### GOAL OF THE EXERCISE
The lines from the start of the records below through the line containing "Click 缓存 in" are to be copied exactly, both ends included, with nothing added.

### INFORMATION
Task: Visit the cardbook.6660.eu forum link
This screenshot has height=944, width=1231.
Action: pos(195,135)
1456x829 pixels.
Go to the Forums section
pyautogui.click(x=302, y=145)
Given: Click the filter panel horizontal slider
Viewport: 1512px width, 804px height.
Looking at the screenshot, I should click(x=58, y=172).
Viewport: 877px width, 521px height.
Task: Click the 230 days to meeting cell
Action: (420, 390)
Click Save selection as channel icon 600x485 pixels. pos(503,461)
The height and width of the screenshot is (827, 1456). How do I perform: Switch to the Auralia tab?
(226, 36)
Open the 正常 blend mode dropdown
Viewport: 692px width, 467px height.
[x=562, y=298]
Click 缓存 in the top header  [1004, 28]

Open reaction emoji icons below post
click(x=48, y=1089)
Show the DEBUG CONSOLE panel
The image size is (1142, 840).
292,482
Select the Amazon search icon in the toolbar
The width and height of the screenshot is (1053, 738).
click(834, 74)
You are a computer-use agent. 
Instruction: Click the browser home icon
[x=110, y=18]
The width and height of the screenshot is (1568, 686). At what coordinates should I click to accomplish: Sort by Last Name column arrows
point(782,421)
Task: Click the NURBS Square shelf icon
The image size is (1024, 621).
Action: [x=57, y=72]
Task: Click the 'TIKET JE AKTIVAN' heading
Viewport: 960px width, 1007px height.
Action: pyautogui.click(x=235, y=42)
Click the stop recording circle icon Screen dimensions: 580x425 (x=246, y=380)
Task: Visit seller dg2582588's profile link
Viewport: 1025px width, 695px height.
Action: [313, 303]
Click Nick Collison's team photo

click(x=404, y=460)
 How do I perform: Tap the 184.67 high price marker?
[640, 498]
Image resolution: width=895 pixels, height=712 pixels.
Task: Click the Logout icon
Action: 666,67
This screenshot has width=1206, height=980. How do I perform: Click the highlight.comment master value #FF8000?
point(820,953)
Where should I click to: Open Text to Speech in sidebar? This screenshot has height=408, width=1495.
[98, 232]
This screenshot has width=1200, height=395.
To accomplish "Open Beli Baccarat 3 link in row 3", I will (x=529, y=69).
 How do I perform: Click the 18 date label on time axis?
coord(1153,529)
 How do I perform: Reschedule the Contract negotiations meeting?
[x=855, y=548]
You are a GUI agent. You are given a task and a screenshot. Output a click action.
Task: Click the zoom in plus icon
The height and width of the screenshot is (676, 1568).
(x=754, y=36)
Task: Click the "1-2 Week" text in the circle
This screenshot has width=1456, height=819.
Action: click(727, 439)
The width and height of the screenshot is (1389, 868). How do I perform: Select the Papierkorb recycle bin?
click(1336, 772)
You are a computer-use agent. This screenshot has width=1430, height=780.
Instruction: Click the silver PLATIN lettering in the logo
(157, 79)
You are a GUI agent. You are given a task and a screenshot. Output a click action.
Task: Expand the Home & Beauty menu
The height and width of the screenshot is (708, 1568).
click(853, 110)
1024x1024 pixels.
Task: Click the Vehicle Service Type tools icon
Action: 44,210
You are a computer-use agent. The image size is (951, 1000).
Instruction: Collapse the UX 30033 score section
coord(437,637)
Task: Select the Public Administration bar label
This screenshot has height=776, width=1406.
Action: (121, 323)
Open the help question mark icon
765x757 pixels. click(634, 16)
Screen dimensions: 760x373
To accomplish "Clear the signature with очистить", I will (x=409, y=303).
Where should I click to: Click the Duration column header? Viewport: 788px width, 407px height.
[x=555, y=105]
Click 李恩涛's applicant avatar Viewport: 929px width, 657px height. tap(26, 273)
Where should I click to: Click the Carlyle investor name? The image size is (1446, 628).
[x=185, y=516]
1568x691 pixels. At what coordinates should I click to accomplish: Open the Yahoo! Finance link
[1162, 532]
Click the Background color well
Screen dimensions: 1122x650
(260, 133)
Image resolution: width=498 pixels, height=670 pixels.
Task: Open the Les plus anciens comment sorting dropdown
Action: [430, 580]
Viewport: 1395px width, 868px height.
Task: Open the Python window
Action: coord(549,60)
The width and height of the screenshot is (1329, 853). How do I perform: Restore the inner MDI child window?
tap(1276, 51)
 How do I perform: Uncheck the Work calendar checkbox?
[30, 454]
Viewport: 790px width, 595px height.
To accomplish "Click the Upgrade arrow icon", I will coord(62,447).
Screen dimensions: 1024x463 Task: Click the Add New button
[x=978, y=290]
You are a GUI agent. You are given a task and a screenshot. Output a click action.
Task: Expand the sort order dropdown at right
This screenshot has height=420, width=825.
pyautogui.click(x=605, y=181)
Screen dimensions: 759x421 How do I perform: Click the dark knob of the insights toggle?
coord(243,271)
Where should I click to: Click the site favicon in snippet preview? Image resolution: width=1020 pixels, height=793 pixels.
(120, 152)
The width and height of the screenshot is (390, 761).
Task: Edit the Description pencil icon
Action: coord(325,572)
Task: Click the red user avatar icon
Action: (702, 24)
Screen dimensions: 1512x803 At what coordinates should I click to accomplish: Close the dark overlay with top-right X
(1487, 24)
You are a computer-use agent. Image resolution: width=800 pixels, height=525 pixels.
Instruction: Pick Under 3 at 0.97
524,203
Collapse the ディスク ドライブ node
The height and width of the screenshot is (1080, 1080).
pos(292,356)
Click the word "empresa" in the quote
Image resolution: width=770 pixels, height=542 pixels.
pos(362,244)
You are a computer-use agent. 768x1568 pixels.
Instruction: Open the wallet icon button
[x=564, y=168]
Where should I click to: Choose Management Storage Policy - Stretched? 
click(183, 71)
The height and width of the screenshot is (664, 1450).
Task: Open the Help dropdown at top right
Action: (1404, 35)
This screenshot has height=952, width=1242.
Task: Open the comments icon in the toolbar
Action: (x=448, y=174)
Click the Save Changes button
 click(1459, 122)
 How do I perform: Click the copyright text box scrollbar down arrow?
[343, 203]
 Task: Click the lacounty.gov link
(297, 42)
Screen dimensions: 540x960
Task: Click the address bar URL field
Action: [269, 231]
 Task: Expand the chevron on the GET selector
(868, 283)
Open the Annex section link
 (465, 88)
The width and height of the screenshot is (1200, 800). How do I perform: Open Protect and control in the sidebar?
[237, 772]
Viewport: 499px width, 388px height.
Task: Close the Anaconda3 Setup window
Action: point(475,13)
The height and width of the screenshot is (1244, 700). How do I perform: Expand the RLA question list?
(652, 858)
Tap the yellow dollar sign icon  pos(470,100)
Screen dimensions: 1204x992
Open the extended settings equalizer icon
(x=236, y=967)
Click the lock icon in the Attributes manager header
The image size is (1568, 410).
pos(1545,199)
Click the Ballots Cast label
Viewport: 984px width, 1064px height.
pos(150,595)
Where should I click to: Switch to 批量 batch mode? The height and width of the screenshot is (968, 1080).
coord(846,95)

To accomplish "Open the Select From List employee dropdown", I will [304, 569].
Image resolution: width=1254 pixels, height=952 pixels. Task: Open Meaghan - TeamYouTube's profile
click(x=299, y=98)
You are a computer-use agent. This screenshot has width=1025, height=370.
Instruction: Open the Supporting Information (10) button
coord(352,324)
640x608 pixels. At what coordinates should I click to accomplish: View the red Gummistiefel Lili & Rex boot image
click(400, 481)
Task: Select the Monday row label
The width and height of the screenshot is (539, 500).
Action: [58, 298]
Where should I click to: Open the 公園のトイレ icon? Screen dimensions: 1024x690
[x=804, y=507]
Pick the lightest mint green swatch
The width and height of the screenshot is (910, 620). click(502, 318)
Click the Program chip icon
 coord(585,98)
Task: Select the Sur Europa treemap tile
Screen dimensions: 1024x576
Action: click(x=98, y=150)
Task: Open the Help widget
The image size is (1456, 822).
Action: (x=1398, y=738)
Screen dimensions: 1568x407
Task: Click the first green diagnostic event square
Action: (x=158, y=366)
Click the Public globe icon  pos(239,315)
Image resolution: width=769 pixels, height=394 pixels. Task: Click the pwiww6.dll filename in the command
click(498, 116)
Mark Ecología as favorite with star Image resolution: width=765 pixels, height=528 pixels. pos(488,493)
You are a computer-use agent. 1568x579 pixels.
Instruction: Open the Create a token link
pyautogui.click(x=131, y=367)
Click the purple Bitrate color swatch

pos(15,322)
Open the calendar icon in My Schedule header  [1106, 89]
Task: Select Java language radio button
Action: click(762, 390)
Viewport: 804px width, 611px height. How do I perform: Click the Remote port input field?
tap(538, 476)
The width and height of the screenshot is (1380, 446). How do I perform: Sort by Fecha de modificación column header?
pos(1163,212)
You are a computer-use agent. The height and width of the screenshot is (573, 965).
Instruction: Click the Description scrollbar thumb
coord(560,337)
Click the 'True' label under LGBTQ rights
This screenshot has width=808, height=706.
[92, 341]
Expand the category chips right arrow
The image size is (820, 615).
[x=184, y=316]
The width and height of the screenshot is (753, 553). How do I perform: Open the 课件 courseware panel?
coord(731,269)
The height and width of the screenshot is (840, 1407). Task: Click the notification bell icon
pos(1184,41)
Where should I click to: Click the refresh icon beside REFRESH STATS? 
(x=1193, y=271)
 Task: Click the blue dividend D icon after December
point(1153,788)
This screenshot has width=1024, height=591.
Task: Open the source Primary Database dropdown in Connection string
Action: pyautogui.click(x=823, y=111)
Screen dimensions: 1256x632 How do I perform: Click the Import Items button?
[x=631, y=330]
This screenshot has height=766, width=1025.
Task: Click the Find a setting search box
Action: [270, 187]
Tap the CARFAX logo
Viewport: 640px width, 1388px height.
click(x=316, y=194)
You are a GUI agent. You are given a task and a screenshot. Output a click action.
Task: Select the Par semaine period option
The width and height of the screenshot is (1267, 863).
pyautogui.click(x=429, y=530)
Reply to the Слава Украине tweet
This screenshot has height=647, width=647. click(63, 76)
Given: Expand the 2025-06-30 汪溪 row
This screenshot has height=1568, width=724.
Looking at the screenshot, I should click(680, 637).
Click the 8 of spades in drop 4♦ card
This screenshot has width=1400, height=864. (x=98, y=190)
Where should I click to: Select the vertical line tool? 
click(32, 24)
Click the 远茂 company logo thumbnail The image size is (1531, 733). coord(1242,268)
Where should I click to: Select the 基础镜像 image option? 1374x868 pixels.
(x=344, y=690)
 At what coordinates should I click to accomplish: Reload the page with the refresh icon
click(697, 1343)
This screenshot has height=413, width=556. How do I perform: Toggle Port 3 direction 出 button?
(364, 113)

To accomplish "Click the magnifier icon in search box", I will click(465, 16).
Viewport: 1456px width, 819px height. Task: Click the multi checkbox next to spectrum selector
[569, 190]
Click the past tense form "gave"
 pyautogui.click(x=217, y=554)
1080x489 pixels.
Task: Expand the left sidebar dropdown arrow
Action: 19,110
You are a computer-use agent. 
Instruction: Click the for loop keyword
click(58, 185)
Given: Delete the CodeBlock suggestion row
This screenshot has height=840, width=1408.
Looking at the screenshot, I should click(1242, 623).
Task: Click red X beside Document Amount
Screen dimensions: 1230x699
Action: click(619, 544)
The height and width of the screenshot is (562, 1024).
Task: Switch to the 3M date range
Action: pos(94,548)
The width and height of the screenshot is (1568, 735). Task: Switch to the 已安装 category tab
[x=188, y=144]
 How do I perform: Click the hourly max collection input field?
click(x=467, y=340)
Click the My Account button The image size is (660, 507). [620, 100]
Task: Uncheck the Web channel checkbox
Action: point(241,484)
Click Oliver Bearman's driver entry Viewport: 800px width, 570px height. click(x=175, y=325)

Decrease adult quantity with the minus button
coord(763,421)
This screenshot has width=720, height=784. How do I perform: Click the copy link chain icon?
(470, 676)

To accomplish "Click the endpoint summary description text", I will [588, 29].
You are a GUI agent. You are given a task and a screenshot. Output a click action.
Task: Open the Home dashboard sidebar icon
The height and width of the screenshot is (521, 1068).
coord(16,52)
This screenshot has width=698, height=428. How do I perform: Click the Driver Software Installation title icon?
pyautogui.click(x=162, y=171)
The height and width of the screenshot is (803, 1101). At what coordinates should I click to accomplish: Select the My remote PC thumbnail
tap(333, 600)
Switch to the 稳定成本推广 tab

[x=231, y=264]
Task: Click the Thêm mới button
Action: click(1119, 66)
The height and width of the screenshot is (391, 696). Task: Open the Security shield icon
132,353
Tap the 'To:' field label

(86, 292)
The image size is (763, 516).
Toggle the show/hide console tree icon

### WRITTEN RESPONSE
Task: Visit the cardbook.6660.eu forum link
This screenshot has height=944, width=1231.
Action: pos(195,135)
1456x829 pixels.
Go to the Forums section
pyautogui.click(x=302, y=145)
Given: Click the filter panel horizontal slider
Viewport: 1512px width, 804px height.
Looking at the screenshot, I should click(x=58, y=172).
Viewport: 877px width, 521px height.
Task: Click the 230 days to meeting cell
Action: (420, 390)
Click Save selection as channel icon 600x485 pixels. pos(503,461)
The height and width of the screenshot is (827, 1456). How do I perform: Switch to the Auralia tab?
(226, 36)
Open the 正常 blend mode dropdown
Viewport: 692px width, 467px height.
[x=562, y=298]
Click 缓存 in the top header  [1004, 28]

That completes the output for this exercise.